The U.S. Marine Corps uses federated cloud techniques to speed delivery of supplies to the front, sometimes shortening response to a matter of minutes.
Getting supplies to military units in a timely fashion has been the bête noir of armies for centuries. It’s even more critical today, when fighters at the forward edge of combat can be located anywhere and everywhere, and often invisible to logistical planners clicking away in the background.
The U.S. Marine Corps Global Combat Support System (GCSS-MC) has been working to change that situation with a system that uses a federated private cloud and data synchronization techniques to give all Marines — out to the tip of the spear — the same logistics capabilities they would have in their home garrisons.
Previously, a gunnery sergeant would order three or four times the number of parts he needed, because he didn’t have the kind of visibility into the requisition process to know where and when he would receive his order, said Andrew Dwyer, GCSS-MC program manager.
Supply lines often were clogged with redundant orders, and documentation on repairs and maintenance of weapons, vehicles and other equipment was not timely or reliable. So units were dependent on forward-positioned stocks dragging massive amounts of inventory to compensate for the lack of a quick response system. Readiness rates dropped from 100 percent to 50 percent.

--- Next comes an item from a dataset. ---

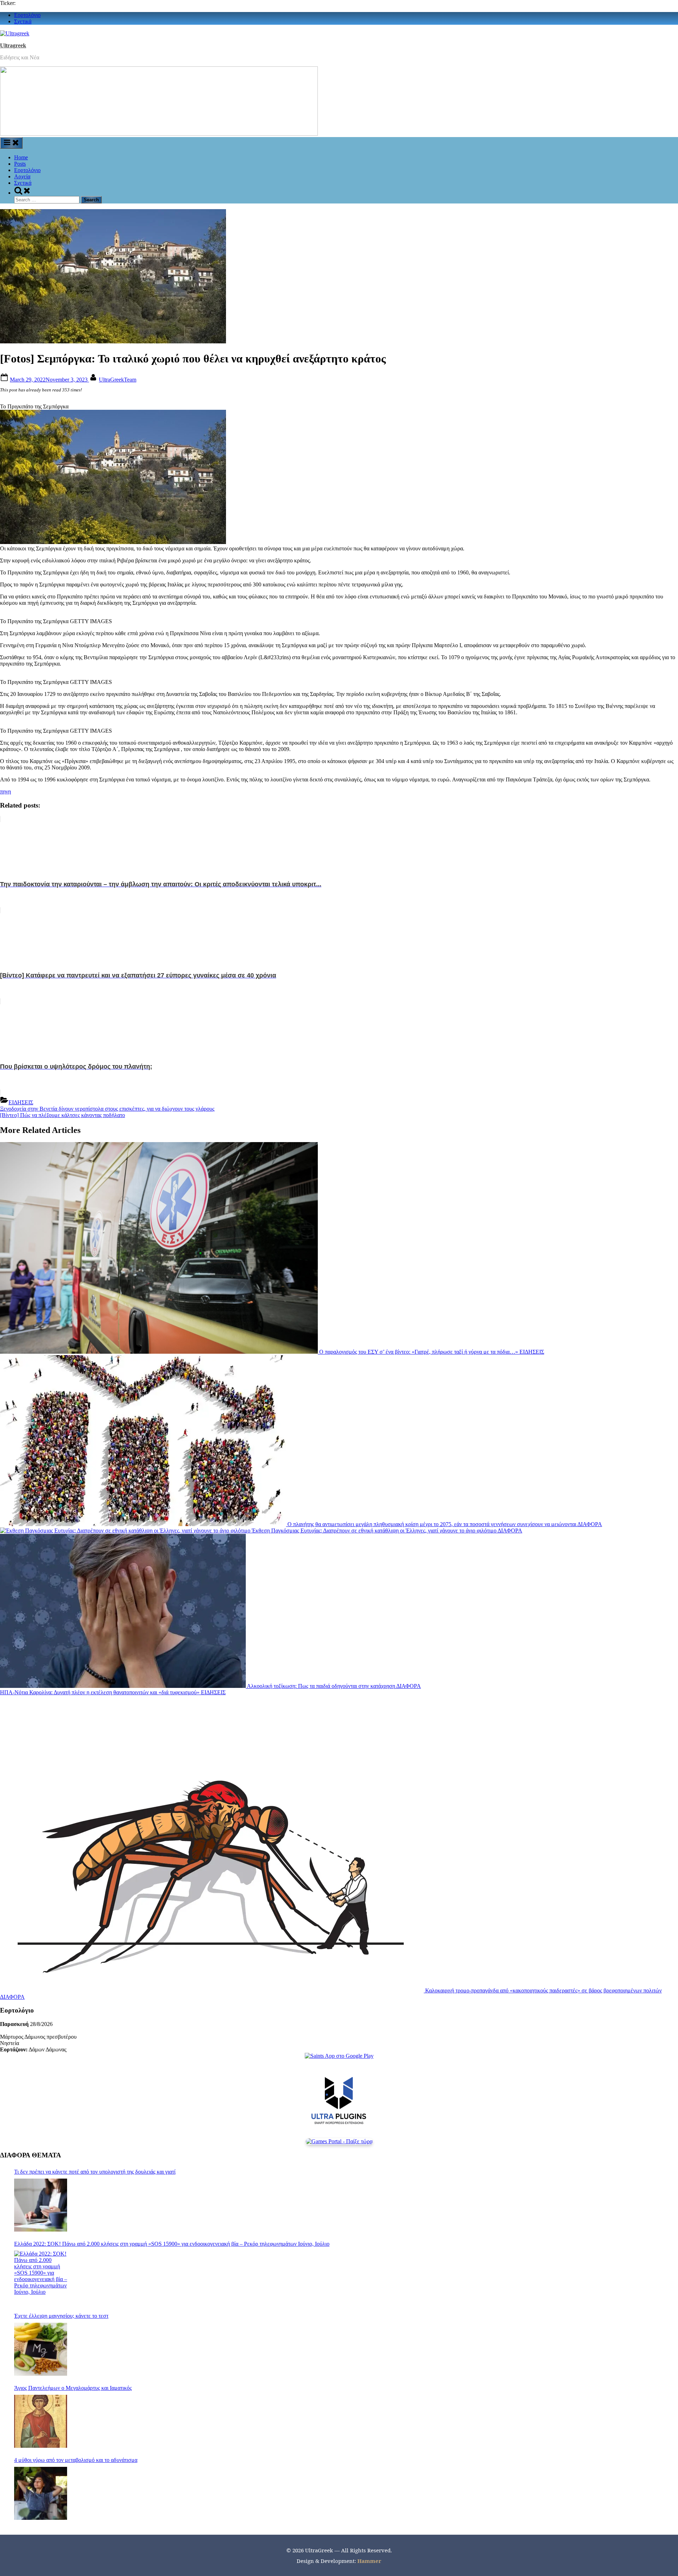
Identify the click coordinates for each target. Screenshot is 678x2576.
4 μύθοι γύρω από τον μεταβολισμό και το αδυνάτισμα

The Global Logistics Modernization program that the GCSS-MC began in March 2010 reverses that by giving the gunnery sergeant access to the the backend of the logistics process. Now, the sergeant will know who has those parts and where they are, which in many cases could be at other units just a few miles away.
(Program Manager Andrew Dwyer (far right) and members of the Global Combat Support System’s Marine Corps and industry team)
The program has already produced a remarkable difference in cutting the time to complete requisition requests. “In some cases we’re seeing improvement from days down to minutes in the time needed to get the status of a requisition,” Dwyer said. “In 99 percent of the time it can be done in under 10 minutes, and that’s an incredible thing for the end user.”
Even warfighters in forward locations, who sometimes have to deal with intermittent connectivity, can get the same results with the mobile version of the system that they carry with them.
There was some resistance initially, given that the new system is based on commercial technology and was very different from the custom-designed system that the Marine Corps had been using for the previous 45 years. Some level of customization was allowed with the new system, but that had to be prioritized due to scarce resources for developing the features, Dwyer said.
“It’s taken users time to get comfortable with it, but there’s much less resistance now because we are at around 85 percent of the cutover to the new system,” he said. “We’ll have a full cutover by the end of this year, and by then we’ll have close to 40,000 users on the new system.”